We now define products and coproducts of rings.
Products of Rings
The product of rings can be defined without difficulty. Let \((A_i)_{i\in I}\) be a family of rings. Then the product of abelian groups \(\prod_{i\in I}A_i\) is well-defined. The multiplication structure \(\mu_i: A_i\otimes A_i \rightarrow A_i\) on each \(A_i\) is identified with a bilinear map \(A_i\times A_i \rightarrow A_i\), and via this identification we obtain a function of sets
\[\left(\prod_{i\in I} A_i\right)\times\left(\prod_{i\in I} A_i\right) \cong \prod_{i\in I} (A_i\times A_i) \overset{\prod \mu_i}{\longrightarrow} \prod_{i\in I}A_i\]Proposition 1 The function defined above is a bilinear map from the abelian group \(\left(\prod A_i\right)\times\left(\prod A_i\right)\) to \(\prod A_i\), and therefore induces an abelian group homomorphism \(\left(\prod A_i\right)\otimes\left(\prod A_i\right) \rightarrow \prod A_i\).
Proof
Writing the function above explicitly in terms of elements, elements of \(\prod A_i\) are tuples \((\alpha_i)_{i\in I}\), and for two elements \((\alpha_i)_{i\in I}, (\beta_i)_{i\in I}\in \prod A_i\), the result of applying the function to them is
\[(\alpha_i)_{i\in I}(\beta_i)_{i\in I}=(\alpha_i\beta_i)_{i\in I}\]which defines the multiplication. In other words, the function multiplies two elements componentwise. Bilinearity can now also be verified componentwise.

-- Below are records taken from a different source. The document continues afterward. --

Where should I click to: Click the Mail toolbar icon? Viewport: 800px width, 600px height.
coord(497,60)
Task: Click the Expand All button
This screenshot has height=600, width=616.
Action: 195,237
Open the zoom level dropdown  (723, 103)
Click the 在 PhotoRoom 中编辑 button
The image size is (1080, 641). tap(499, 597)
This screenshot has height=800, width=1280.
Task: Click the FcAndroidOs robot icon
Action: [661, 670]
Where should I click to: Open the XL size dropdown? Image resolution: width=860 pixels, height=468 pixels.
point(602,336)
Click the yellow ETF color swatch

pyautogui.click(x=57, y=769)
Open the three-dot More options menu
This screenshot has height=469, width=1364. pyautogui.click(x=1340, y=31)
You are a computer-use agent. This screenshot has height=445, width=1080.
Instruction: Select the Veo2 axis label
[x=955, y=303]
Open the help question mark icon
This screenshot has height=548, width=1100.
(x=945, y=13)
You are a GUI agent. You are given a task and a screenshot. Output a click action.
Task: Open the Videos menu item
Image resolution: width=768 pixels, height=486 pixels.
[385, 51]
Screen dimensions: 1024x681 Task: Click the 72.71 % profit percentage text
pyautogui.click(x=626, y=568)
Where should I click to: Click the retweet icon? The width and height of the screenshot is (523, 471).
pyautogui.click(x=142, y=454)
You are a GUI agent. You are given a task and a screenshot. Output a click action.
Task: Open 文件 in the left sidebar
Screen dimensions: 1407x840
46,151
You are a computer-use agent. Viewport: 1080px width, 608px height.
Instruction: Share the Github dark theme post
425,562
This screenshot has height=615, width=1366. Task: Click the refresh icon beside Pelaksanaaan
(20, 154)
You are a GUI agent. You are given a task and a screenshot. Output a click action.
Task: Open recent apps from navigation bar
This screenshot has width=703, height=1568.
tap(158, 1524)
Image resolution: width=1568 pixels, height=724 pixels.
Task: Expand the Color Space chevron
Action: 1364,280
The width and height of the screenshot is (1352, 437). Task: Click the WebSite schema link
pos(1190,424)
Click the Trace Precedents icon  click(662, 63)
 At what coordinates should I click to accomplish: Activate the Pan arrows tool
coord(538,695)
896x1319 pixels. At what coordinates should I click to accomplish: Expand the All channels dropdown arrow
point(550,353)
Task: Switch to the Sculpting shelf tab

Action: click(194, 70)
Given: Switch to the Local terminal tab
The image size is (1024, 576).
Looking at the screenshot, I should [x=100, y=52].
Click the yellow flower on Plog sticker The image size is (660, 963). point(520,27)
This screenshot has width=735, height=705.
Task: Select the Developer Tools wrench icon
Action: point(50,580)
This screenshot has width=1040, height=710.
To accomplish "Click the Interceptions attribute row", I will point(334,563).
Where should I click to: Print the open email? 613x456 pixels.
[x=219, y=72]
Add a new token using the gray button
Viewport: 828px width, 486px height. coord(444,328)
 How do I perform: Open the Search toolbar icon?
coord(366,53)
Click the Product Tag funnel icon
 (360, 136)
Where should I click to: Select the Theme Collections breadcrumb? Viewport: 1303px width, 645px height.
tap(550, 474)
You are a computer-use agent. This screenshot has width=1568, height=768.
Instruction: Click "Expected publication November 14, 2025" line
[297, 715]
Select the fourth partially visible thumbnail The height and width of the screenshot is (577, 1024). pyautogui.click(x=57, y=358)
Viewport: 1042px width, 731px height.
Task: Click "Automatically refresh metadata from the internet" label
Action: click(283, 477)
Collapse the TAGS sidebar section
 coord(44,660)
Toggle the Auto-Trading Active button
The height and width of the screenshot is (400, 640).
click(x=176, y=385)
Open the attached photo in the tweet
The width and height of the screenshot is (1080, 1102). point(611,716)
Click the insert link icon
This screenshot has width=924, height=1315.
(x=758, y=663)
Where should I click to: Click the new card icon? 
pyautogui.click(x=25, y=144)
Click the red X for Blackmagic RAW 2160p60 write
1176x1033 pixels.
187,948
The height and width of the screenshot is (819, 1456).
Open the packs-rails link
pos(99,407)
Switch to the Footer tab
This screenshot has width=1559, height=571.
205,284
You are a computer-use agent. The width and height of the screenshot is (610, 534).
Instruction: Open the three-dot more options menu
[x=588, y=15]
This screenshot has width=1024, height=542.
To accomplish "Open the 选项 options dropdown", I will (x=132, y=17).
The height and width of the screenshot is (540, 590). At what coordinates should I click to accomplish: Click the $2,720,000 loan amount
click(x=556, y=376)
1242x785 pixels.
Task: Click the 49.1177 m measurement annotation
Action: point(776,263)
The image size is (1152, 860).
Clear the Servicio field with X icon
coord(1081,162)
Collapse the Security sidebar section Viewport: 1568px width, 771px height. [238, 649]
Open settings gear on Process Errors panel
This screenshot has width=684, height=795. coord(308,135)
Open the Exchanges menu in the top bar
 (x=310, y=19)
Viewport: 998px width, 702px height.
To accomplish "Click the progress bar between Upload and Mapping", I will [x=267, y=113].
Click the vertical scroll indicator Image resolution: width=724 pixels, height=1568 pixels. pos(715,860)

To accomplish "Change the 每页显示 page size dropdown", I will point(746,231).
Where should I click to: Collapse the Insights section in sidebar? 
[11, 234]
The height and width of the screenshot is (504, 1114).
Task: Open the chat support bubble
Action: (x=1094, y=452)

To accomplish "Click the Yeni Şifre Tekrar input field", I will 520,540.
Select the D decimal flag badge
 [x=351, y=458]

Thus \(\prod A_i\) acquires a ring structure. Here, the additive identity is the element all of whose components are \(0\), and the multiplicative identity is the element all of whose components are \(1\). Now, for any two ring homomorphisms \(\phi,\psi:A \rightarrow B\), if we define
\[\Eq(\phi,\psi)=\{\alpha\in A\mid \phi(\alpha)=\psi(\alpha)\}\]then by §Group Homomorphisms, ⁋Proposition 2, this is a subgroup of \(A\), and moreover, for any \(\alpha,\beta\in\Eq(\phi,\psi)\),
\[\phi(\alpha\beta)=\phi(\alpha)\phi(\beta)=\psi(\alpha)\psi(\beta)=\psi(\alpha\beta)\]hence \(\alpha\beta\in\Eq(\phi,\psi)\). Thus \(\Eq(\phi,\psi)\) is a subring of \(A\), and it defines the equalizer of \(\phi\) and \(\psi\) in \(\Ring\). From this we obtain the following.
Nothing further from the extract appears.